↓
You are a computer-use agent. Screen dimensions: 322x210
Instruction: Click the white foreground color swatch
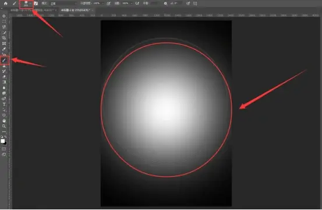pyautogui.click(x=3, y=141)
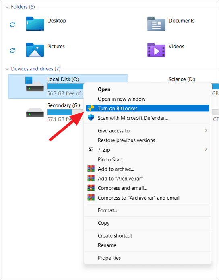Click the sync status icon beside Desktop
This screenshot has width=219, height=280.
click(x=12, y=25)
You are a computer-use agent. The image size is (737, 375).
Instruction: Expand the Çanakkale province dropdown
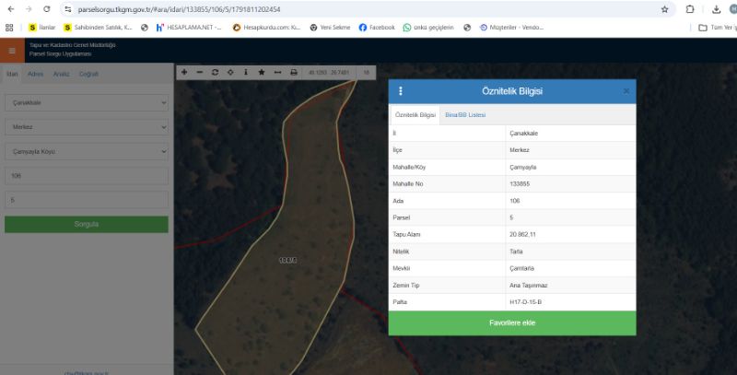(87, 102)
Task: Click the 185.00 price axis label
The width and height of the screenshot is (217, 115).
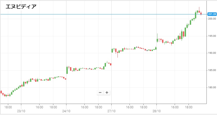Action: click(x=212, y=70)
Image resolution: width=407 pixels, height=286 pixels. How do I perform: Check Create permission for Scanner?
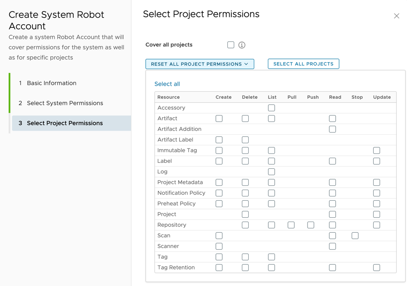(x=219, y=246)
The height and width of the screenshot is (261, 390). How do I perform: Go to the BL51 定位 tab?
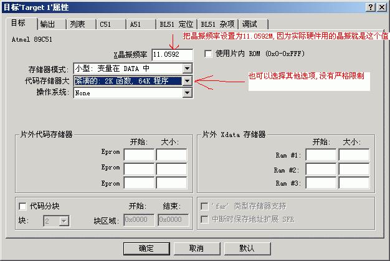pos(176,24)
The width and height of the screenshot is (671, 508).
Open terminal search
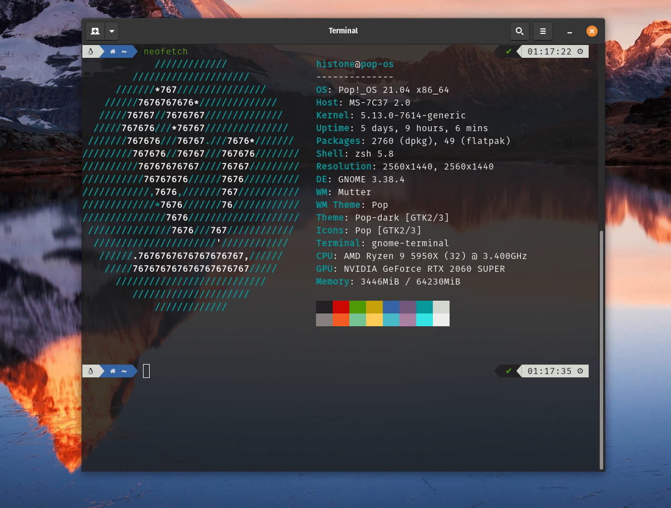coord(520,31)
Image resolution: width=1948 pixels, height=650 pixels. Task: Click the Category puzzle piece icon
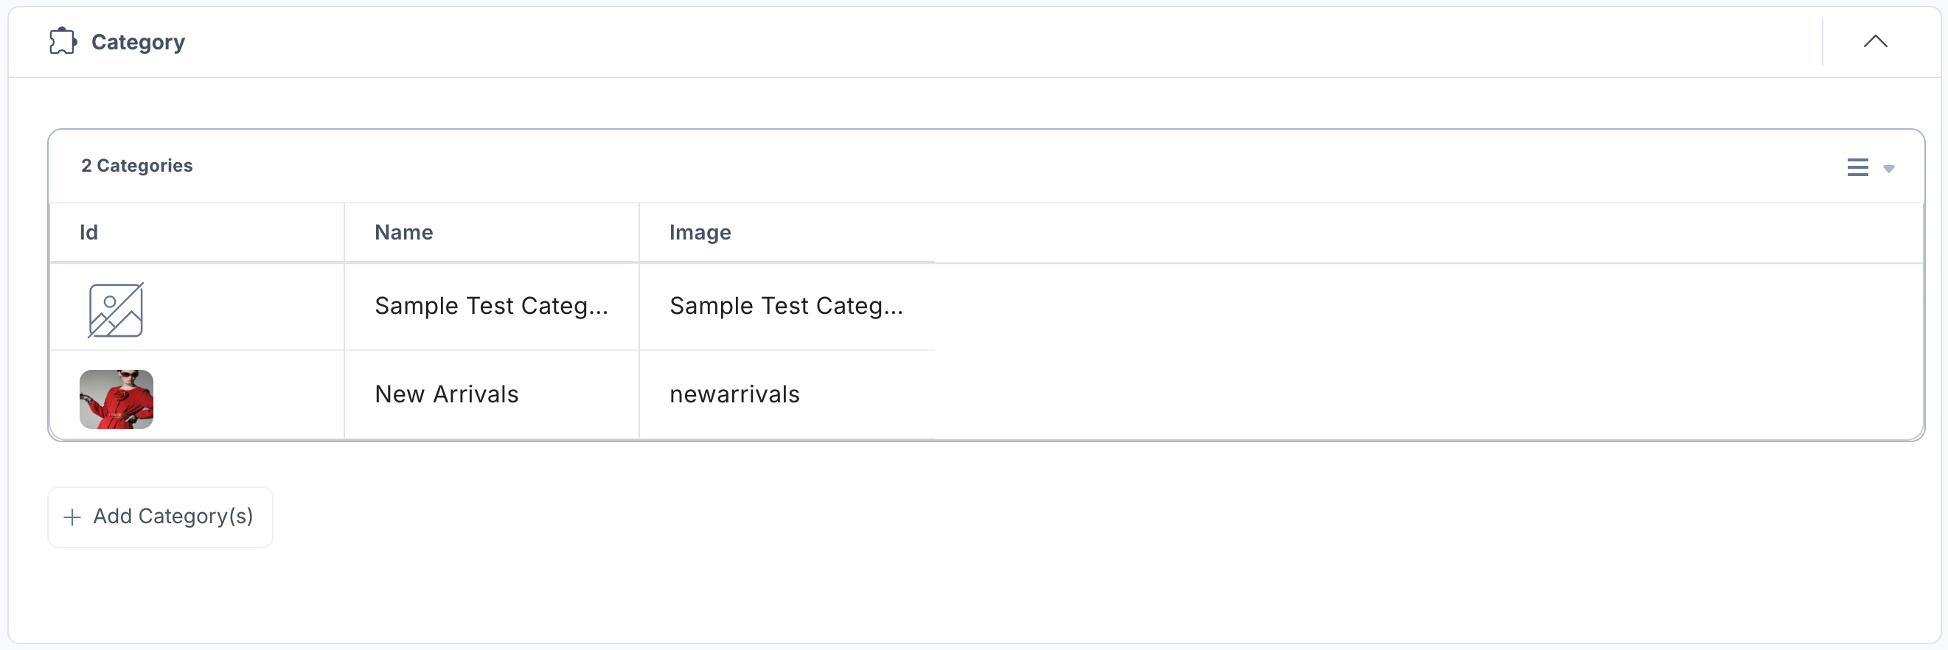point(63,42)
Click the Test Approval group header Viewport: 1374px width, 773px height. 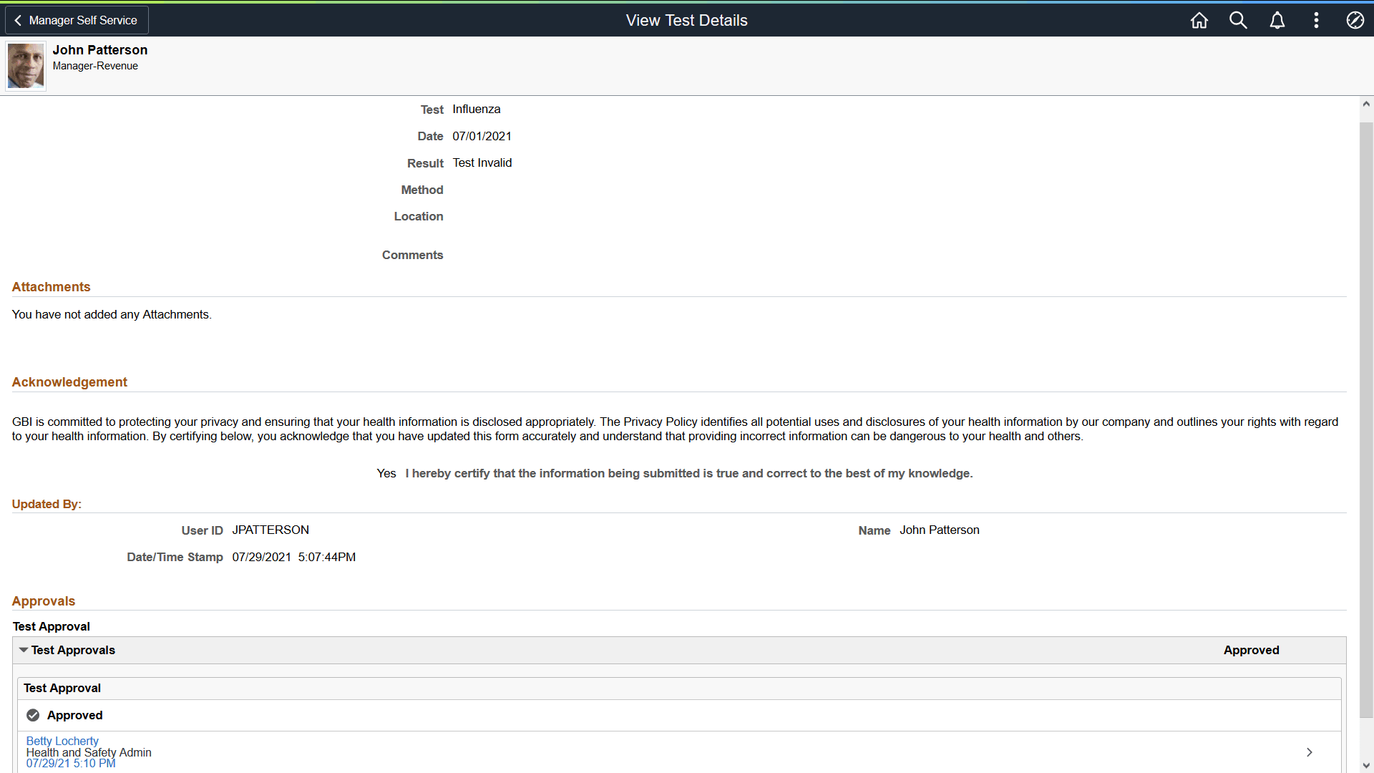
↑
### WHAT THIS TASK INVOLVES
Write out every line of the records above as a numbered list, leaving out blank lines and the pictures.

### RIGHT ANSWER
1. You are a computer-use agent. Screen dimensions: 322x210
2. Instruction: Click the white foreground color swatch
3. pyautogui.click(x=3, y=141)
4. Click the sync status icon beside Desktop
5. This screenshot has width=219, height=280.
6. click(x=12, y=25)
7. You are a computer-use agent. The image size is (737, 375).
8. Instruction: Expand the Çanakkale province dropdown
9. (87, 102)
10. Task: Click the 185.00 price axis label
11. The width and height of the screenshot is (217, 115).
12. Action: click(x=212, y=70)
13. Image resolution: width=407 pixels, height=286 pixels. How do I perform: Check Create permission for Scanner?
14. (x=219, y=246)
15. The height and width of the screenshot is (261, 390). How do I perform: Go to the BL51 定位 tab?
16. pos(176,24)
17. The width and height of the screenshot is (671, 508).
18. Open terminal search
19. coord(520,31)
20. Image resolution: width=1948 pixels, height=650 pixels. Task: Click the Category puzzle piece icon
21. point(63,42)
22. Click the Test Approval group header Viewport: 1374px width, 773px height. 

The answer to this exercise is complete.